If we work together, we can take advantage of the great benefits afforded by our unique place under the sun. We’re the crossroads of three continents, at the crossroads of history, and the crossroads of the future. Our geography, our history, our culture, our climate, the talents of our people can be unleashed to create extraordinary opportunities in tourism, in trade, in industry, in energy, in water, in so many areas.

But peace must also be defended against its enemies. We want the skyline of the West Bank to be dominated by apartment towers — not missiles. We want the roads of the West Bank to flow with commerce — not terrorists.

And this is not a theoretic request for our people. We left Lebanon, and we got terror. We left Gaza, and we got terror once again. We want to ensure that territory we’ll concede will not be turned into a third Iranian-sponsored terror enclave armed at the heart of Israel — and may I add, also aimed at every one of us sitting on this stage.

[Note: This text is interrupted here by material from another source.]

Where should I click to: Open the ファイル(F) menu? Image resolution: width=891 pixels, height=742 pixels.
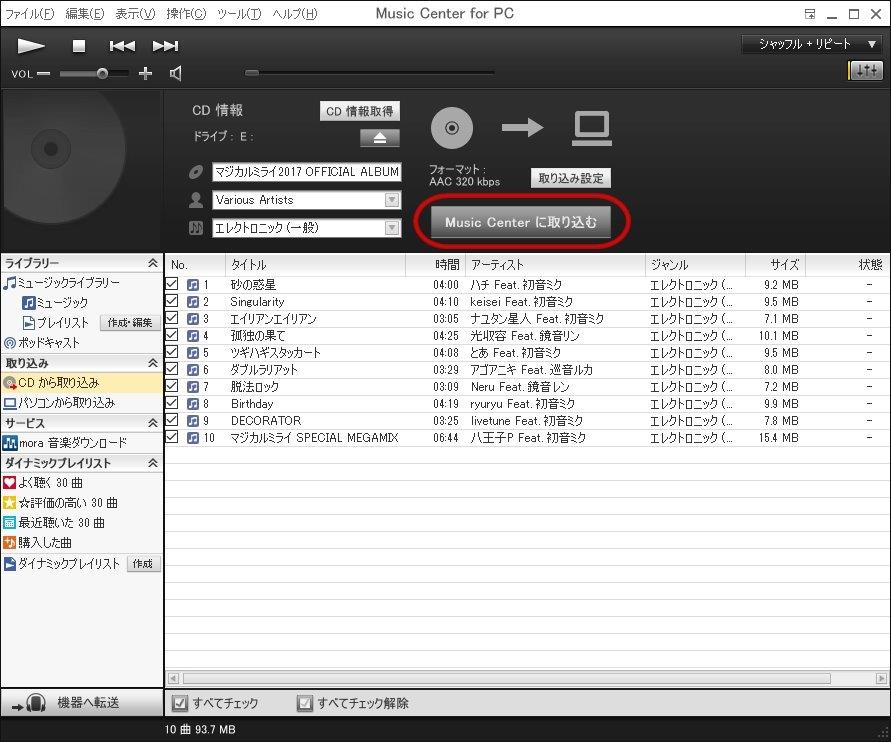[30, 14]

This is why a defensible peace requires security arrangements that can withstand the test of time and the many challenges that are sure to confront us. And there will be many challenges, both great and small. Let us not get bogged down by every difference between us. Let us direct our courage, our thinking, and our decisions at those historic decisions that lie ahead.

Now, there are many skeptics. One thing there’s no shortage of, Mr. President, are skeptics. This is something that you’re so familiar with, that all of us in a position of leadership are familiar with. There are many skeptics. I suppose there are many reasons for skepticism. But I have no doubt that peace is possible.

President Abbas, we cannot erase the past, but it is within our power to change the future. Thousands of years ago, on these very hills where Israelis and Palestinians live today, the Jewish prophet Isaiah and the other prophets of my people envisaged a future of lasting peace for all mankind. Let today be an auspicious step in our joint effort to realize that ancient vision for a better future. (Applause.)

PRESIDENT ABBAS: (As translated.) His Excellency President Barack Obama, His Excellency President Hosni Mubarak, His Majesty King Abdullah II, His Excellency Prime Minister Benjamin Netanyahu, Mrs. Hillary Clinton, Mr. Tony Blair, ladies and gentlemen.

I would like to start by thanking President Obama for his invitation to host us here today to relaunch the permanent status negotiations to reach a Palestinian-Israeli peace agreement covering all the permanent status issues within a year in accordance with international law and relevant resolutions.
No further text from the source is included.